DESCRIPTION OF THE TASK => Set every entry down again exactly, omitting none.

Dataset excerpts
=== Section Start ===

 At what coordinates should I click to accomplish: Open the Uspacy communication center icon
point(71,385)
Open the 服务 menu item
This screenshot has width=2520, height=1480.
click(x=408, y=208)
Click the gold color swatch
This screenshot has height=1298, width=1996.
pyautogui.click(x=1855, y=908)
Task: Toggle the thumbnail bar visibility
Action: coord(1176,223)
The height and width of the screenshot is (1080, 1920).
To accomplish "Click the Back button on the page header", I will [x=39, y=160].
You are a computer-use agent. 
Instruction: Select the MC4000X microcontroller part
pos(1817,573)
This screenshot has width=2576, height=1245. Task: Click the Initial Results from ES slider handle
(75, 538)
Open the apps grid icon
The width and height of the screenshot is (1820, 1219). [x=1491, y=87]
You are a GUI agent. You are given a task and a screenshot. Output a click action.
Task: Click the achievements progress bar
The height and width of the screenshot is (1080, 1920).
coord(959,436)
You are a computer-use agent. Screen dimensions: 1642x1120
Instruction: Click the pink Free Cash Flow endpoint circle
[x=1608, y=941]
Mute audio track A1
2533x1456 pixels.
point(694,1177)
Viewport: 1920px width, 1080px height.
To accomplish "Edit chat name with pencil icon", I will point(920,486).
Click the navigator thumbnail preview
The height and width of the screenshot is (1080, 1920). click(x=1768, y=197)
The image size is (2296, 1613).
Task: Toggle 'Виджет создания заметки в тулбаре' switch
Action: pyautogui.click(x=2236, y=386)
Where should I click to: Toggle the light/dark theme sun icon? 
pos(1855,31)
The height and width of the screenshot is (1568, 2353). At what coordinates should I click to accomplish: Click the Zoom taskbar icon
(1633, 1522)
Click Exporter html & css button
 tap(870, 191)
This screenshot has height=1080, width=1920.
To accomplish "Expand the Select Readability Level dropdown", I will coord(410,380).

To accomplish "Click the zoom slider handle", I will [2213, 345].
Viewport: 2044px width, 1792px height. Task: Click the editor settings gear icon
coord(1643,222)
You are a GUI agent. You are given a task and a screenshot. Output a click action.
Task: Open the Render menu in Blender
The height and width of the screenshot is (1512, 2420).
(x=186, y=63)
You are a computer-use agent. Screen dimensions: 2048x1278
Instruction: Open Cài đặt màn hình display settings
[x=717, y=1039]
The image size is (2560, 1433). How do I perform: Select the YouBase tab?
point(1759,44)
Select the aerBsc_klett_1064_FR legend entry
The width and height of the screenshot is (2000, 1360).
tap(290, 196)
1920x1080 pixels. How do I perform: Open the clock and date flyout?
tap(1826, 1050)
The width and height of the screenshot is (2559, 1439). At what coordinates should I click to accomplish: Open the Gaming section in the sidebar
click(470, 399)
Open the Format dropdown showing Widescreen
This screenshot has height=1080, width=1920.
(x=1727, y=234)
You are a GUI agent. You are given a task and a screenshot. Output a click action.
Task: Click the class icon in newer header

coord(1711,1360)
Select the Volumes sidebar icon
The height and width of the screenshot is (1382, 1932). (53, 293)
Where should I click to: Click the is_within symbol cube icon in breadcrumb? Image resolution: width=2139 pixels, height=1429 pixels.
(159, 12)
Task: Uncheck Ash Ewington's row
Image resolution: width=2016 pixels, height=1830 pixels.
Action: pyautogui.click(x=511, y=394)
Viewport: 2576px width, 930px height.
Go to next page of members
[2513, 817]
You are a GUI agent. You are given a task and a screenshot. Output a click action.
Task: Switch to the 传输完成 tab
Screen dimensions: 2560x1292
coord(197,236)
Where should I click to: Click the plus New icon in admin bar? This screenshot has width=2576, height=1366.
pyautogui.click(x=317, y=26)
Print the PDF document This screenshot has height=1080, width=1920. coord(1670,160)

=== Section End ===

RESPONSE TO THIS TASK =>
 At what coordinates should I click to accomplish: Open the Uspacy communication center icon
point(71,385)
Open the 服务 menu item
This screenshot has width=2520, height=1480.
click(x=408, y=208)
Click the gold color swatch
This screenshot has height=1298, width=1996.
pyautogui.click(x=1855, y=908)
Task: Toggle the thumbnail bar visibility
Action: coord(1176,223)
The height and width of the screenshot is (1080, 1920).
To accomplish "Click the Back button on the page header", I will [x=39, y=160].
You are a computer-use agent. 
Instruction: Select the MC4000X microcontroller part
pos(1817,573)
This screenshot has width=2576, height=1245. Task: Click the Initial Results from ES slider handle
(75, 538)
Open the apps grid icon
The width and height of the screenshot is (1820, 1219). [x=1491, y=87]
You are a GUI agent. You are given a task and a screenshot. Output a click action.
Task: Click the achievements progress bar
The height and width of the screenshot is (1080, 1920).
coord(959,436)
You are a computer-use agent. Screen dimensions: 1642x1120
Instruction: Click the pink Free Cash Flow endpoint circle
[x=1608, y=941]
Mute audio track A1
2533x1456 pixels.
point(694,1177)
Viewport: 1920px width, 1080px height.
To accomplish "Edit chat name with pencil icon", I will point(920,486).
Click the navigator thumbnail preview
The height and width of the screenshot is (1080, 1920). click(x=1768, y=197)
The image size is (2296, 1613).
Task: Toggle 'Виджет создания заметки в тулбаре' switch
Action: pyautogui.click(x=2236, y=386)
Where should I click to: Toggle the light/dark theme sun icon? 
pos(1855,31)
The height and width of the screenshot is (1568, 2353). At what coordinates should I click to accomplish: Click the Zoom taskbar icon
(1633, 1522)
Click Exporter html & css button
 tap(870, 191)
This screenshot has height=1080, width=1920.
To accomplish "Expand the Select Readability Level dropdown", I will coord(410,380).

To accomplish "Click the zoom slider handle", I will [2213, 345].
Viewport: 2044px width, 1792px height. Task: Click the editor settings gear icon
coord(1643,222)
You are a GUI agent. You are given a task and a screenshot. Output a click action.
Task: Open the Render menu in Blender
The height and width of the screenshot is (1512, 2420).
(x=186, y=63)
You are a computer-use agent. Screen dimensions: 2048x1278
Instruction: Open Cài đặt màn hình display settings
[x=717, y=1039]
The image size is (2560, 1433). How do I perform: Select the YouBase tab?
point(1759,44)
Select the aerBsc_klett_1064_FR legend entry
The width and height of the screenshot is (2000, 1360).
tap(290, 196)
1920x1080 pixels. How do I perform: Open the clock and date flyout?
tap(1826, 1050)
The width and height of the screenshot is (2559, 1439). At what coordinates should I click to accomplish: Open the Gaming section in the sidebar
click(470, 399)
Open the Format dropdown showing Widescreen
This screenshot has height=1080, width=1920.
(x=1727, y=234)
You are a GUI agent. You are given a task and a screenshot. Output a click action.
Task: Click the class icon in newer header

coord(1711,1360)
Select the Volumes sidebar icon
The height and width of the screenshot is (1382, 1932). (53, 293)
Where should I click to: Click the is_within symbol cube icon in breadcrumb? Image resolution: width=2139 pixels, height=1429 pixels.
(159, 12)
Task: Uncheck Ash Ewington's row
Image resolution: width=2016 pixels, height=1830 pixels.
Action: pyautogui.click(x=511, y=394)
Viewport: 2576px width, 930px height.
Go to next page of members
[2513, 817]
You are a GUI agent. You are given a task and a screenshot. Output a click action.
Task: Switch to the 传输完成 tab
Screen dimensions: 2560x1292
coord(197,236)
Where should I click to: Click the plus New icon in admin bar? This screenshot has width=2576, height=1366.
pyautogui.click(x=317, y=26)
Print the PDF document This screenshot has height=1080, width=1920. coord(1670,160)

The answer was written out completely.